_Objective:_
Pull out each row below that contains the string "resolution" and copy it in full.

_Material provided:_
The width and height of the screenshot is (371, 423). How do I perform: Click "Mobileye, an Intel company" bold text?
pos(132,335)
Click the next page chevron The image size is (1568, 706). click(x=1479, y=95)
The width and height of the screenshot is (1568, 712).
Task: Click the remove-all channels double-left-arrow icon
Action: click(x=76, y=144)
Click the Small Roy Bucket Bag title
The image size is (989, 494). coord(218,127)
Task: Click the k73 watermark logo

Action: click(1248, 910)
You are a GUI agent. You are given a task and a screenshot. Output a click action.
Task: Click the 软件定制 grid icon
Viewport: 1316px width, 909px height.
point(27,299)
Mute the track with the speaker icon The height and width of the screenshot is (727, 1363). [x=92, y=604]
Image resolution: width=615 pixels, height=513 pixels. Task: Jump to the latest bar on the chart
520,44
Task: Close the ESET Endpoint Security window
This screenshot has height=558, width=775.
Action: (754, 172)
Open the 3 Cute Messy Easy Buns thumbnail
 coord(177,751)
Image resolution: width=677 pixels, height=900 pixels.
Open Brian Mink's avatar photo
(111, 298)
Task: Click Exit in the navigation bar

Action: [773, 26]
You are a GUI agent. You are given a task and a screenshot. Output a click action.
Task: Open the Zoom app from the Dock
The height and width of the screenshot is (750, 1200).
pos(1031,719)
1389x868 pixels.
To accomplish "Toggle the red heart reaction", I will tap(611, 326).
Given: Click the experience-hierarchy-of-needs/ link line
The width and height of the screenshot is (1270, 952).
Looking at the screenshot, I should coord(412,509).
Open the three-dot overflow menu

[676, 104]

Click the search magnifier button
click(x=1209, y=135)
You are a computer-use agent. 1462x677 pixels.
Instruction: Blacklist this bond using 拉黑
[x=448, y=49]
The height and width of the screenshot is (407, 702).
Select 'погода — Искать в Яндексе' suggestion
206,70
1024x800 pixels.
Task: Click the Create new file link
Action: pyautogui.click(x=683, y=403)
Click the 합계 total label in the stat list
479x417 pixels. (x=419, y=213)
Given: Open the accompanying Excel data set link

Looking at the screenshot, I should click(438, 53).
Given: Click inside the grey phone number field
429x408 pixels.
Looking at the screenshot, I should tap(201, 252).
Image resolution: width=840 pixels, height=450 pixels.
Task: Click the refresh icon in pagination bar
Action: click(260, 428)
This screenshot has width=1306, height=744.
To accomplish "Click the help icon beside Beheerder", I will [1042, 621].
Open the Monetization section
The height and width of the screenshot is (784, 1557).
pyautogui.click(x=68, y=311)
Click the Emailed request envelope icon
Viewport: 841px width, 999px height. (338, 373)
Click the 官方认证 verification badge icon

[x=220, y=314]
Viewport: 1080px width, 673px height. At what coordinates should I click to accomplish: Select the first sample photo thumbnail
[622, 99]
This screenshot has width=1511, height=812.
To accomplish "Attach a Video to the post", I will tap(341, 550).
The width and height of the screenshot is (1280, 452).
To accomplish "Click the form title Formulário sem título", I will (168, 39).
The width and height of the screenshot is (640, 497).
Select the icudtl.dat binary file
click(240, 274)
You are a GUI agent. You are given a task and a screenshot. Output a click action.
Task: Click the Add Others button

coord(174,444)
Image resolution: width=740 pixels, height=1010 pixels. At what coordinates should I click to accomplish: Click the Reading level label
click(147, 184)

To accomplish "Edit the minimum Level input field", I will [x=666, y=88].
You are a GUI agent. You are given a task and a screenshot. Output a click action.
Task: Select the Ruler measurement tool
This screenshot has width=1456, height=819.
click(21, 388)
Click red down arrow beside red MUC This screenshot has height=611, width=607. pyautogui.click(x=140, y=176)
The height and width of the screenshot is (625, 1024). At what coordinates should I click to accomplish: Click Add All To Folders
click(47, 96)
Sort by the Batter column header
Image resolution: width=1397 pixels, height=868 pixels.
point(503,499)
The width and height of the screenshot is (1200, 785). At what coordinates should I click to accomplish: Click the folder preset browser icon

_Response to the task:_
Image resolution: width=615 pixels, height=513 pixels. Task: Jump to the latest bar on the chart
Image resolution: width=677 pixels, height=900 pixels.
Image resolution: width=840 pixels, height=450 pixels.
Image resolution: width=740 pixels, height=1010 pixels. At what coordinates should I click to accomplish: Click the Reading level label
Image resolution: width=1397 pixels, height=868 pixels.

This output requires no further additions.